BEGIN RECORDS PROVIDED

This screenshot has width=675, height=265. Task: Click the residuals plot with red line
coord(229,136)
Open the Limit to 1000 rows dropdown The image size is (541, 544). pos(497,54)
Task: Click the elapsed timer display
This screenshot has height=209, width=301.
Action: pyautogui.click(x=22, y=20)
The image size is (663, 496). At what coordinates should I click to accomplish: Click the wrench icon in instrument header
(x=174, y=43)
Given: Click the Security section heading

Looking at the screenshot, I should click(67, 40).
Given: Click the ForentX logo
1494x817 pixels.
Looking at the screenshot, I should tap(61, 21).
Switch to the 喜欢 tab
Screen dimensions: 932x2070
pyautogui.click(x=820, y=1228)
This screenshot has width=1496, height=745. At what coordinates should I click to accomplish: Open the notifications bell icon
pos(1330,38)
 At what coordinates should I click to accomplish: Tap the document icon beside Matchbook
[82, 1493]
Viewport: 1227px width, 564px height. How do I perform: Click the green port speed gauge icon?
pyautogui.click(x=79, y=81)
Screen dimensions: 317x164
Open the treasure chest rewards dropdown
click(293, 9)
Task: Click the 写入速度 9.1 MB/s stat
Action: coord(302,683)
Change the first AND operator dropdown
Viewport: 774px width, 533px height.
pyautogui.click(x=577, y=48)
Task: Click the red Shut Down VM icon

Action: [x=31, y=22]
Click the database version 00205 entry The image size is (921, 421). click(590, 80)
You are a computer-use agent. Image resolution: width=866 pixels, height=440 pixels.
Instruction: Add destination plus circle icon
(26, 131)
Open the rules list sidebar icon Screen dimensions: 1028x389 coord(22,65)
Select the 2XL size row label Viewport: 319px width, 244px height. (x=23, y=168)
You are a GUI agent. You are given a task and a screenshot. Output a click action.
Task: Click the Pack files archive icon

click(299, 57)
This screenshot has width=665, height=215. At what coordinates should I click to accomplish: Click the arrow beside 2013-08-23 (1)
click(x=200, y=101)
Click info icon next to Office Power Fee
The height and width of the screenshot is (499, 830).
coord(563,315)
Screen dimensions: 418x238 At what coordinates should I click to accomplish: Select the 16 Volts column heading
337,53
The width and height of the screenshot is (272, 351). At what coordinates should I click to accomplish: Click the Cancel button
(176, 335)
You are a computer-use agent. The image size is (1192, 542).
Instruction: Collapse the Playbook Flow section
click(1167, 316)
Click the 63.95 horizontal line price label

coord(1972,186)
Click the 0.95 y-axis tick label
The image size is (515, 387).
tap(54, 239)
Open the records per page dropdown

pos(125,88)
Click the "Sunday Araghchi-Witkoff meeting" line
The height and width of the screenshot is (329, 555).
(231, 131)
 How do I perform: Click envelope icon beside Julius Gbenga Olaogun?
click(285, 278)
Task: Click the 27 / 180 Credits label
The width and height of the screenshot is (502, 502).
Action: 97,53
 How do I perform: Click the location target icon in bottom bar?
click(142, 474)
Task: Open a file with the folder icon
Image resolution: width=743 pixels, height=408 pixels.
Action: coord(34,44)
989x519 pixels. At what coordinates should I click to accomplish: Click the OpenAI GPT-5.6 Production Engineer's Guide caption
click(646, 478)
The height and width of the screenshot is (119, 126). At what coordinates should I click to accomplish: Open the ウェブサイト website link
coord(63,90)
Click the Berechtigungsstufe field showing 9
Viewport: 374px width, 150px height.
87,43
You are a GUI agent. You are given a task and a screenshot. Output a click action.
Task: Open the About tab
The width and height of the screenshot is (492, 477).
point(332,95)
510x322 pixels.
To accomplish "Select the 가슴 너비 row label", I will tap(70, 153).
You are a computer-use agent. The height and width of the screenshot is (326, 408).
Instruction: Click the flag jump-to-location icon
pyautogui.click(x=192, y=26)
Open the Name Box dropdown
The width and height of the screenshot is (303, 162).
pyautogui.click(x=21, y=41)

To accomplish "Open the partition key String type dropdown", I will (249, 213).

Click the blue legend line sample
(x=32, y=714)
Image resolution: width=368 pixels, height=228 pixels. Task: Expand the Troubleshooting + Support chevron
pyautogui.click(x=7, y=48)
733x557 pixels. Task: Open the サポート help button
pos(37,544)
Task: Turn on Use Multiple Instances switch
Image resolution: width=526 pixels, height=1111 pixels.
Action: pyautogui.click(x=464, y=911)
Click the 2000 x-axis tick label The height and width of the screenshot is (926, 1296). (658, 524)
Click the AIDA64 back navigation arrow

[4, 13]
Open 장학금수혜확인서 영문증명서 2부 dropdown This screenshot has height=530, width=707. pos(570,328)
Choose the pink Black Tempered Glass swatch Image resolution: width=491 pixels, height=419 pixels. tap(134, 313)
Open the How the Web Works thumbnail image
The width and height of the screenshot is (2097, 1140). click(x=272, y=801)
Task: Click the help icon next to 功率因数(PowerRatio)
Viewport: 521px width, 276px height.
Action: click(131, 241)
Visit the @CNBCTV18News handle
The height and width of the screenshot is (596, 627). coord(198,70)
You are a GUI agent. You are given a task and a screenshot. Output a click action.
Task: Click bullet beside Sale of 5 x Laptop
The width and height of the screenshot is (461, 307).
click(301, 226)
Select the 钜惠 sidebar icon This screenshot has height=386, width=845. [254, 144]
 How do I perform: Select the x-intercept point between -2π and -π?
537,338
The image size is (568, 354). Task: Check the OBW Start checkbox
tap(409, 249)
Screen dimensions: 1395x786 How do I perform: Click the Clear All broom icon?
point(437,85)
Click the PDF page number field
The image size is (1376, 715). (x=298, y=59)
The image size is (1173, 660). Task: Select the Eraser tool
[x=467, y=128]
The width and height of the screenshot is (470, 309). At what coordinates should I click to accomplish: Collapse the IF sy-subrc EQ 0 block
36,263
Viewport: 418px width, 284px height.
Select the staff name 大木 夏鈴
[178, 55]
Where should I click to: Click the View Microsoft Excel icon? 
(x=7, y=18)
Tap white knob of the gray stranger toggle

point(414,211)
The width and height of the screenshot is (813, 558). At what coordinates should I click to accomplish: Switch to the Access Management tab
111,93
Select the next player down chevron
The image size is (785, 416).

END RECORDS PROVIDED

PROBLEM REQUIREMENTS – Nothing in the material should be left out; output it exactly.

SOLUTION TO THIS EXERCISE –
This screenshot has width=675, height=265. Task: Click the residuals plot with red line
coord(229,136)
Open the Limit to 1000 rows dropdown The image size is (541, 544). pos(497,54)
Task: Click the elapsed timer display
This screenshot has height=209, width=301.
Action: pyautogui.click(x=22, y=20)
The image size is (663, 496). At what coordinates should I click to accomplish: Click the wrench icon in instrument header
(x=174, y=43)
Given: Click the Security section heading

Looking at the screenshot, I should click(67, 40).
Given: Click the ForentX logo
1494x817 pixels.
Looking at the screenshot, I should tap(61, 21).
Switch to the 喜欢 tab
Screen dimensions: 932x2070
pyautogui.click(x=820, y=1228)
This screenshot has width=1496, height=745. At what coordinates should I click to accomplish: Open the notifications bell icon
pos(1330,38)
 At what coordinates should I click to accomplish: Tap the document icon beside Matchbook
[82, 1493]
Viewport: 1227px width, 564px height. How do I perform: Click the green port speed gauge icon?
pyautogui.click(x=79, y=81)
Screen dimensions: 317x164
Open the treasure chest rewards dropdown
click(293, 9)
Task: Click the 写入速度 9.1 MB/s stat
Action: coord(302,683)
Change the first AND operator dropdown
Viewport: 774px width, 533px height.
pyautogui.click(x=577, y=48)
Task: Click the red Shut Down VM icon

Action: [x=31, y=22]
Click the database version 00205 entry The image size is (921, 421). click(590, 80)
You are a computer-use agent. Image resolution: width=866 pixels, height=440 pixels.
Instruction: Add destination plus circle icon
(26, 131)
Open the rules list sidebar icon Screen dimensions: 1028x389 coord(22,65)
Select the 2XL size row label Viewport: 319px width, 244px height. (x=23, y=168)
You are a GUI agent. You are given a task and a screenshot. Output a click action.
Task: Click the Pack files archive icon

click(299, 57)
This screenshot has width=665, height=215. At what coordinates should I click to accomplish: Click the arrow beside 2013-08-23 (1)
click(x=200, y=101)
Click info icon next to Office Power Fee
The height and width of the screenshot is (499, 830).
coord(563,315)
Screen dimensions: 418x238 At what coordinates should I click to accomplish: Select the 16 Volts column heading
337,53
The width and height of the screenshot is (272, 351). At what coordinates should I click to accomplish: Click the Cancel button
(176, 335)
You are a computer-use agent. The image size is (1192, 542).
Instruction: Collapse the Playbook Flow section
click(1167, 316)
Click the 63.95 horizontal line price label

coord(1972,186)
Click the 0.95 y-axis tick label
The image size is (515, 387).
tap(54, 239)
Open the records per page dropdown

pos(125,88)
Click the "Sunday Araghchi-Witkoff meeting" line
The height and width of the screenshot is (329, 555).
(231, 131)
 How do I perform: Click envelope icon beside Julius Gbenga Olaogun?
click(285, 278)
Task: Click the 27 / 180 Credits label
The width and height of the screenshot is (502, 502).
Action: 97,53
 How do I perform: Click the location target icon in bottom bar?
click(142, 474)
Task: Open a file with the folder icon
Image resolution: width=743 pixels, height=408 pixels.
Action: coord(34,44)
989x519 pixels. At what coordinates should I click to accomplish: Click the OpenAI GPT-5.6 Production Engineer's Guide caption
click(646, 478)
The height and width of the screenshot is (119, 126). At what coordinates should I click to accomplish: Open the ウェブサイト website link
coord(63,90)
Click the Berechtigungsstufe field showing 9
Viewport: 374px width, 150px height.
87,43
You are a GUI agent. You are given a task and a screenshot. Output a click action.
Task: Open the About tab
The width and height of the screenshot is (492, 477).
point(332,95)
510x322 pixels.
To accomplish "Select the 가슴 너비 row label", I will tap(70, 153).
You are a computer-use agent. The height and width of the screenshot is (326, 408).
Instruction: Click the flag jump-to-location icon
pyautogui.click(x=192, y=26)
Open the Name Box dropdown
The width and height of the screenshot is (303, 162).
pyautogui.click(x=21, y=41)

To accomplish "Open the partition key String type dropdown", I will (249, 213).

Click the blue legend line sample
(x=32, y=714)
Image resolution: width=368 pixels, height=228 pixels. Task: Expand the Troubleshooting + Support chevron
pyautogui.click(x=7, y=48)
733x557 pixels. Task: Open the サポート help button
pos(37,544)
Task: Turn on Use Multiple Instances switch
Image resolution: width=526 pixels, height=1111 pixels.
Action: pyautogui.click(x=464, y=911)
Click the 2000 x-axis tick label The height and width of the screenshot is (926, 1296). (658, 524)
Click the AIDA64 back navigation arrow

[4, 13]
Open 장학금수혜확인서 영문증명서 2부 dropdown This screenshot has height=530, width=707. pos(570,328)
Choose the pink Black Tempered Glass swatch Image resolution: width=491 pixels, height=419 pixels. tap(134, 313)
Open the How the Web Works thumbnail image
The width and height of the screenshot is (2097, 1140). click(x=272, y=801)
Task: Click the help icon next to 功率因数(PowerRatio)
Viewport: 521px width, 276px height.
Action: click(131, 241)
Visit the @CNBCTV18News handle
The height and width of the screenshot is (596, 627). coord(198,70)
You are a GUI agent. You are given a task and a screenshot. Output a click action.
Task: Click bullet beside Sale of 5 x Laptop
The width and height of the screenshot is (461, 307).
click(301, 226)
Select the 钜惠 sidebar icon This screenshot has height=386, width=845. [254, 144]
 How do I perform: Select the x-intercept point between -2π and -π?
537,338
The image size is (568, 354). Task: Check the OBW Start checkbox
tap(409, 249)
Screen dimensions: 1395x786 How do I perform: Click the Clear All broom icon?
point(437,85)
Click the PDF page number field
The image size is (1376, 715). (x=298, y=59)
The image size is (1173, 660). Task: Select the Eraser tool
[x=467, y=128]
The width and height of the screenshot is (470, 309). At what coordinates should I click to accomplish: Collapse the IF sy-subrc EQ 0 block
36,263
Viewport: 418px width, 284px height.
Select the staff name 大木 夏鈴
[178, 55]
Where should I click to: Click the View Microsoft Excel icon? 
(x=7, y=18)
Tap white knob of the gray stranger toggle

point(414,211)
The width and height of the screenshot is (813, 558). At what coordinates should I click to accomplish: Switch to the Access Management tab
111,93
Select the next player down chevron
The image size is (785, 416).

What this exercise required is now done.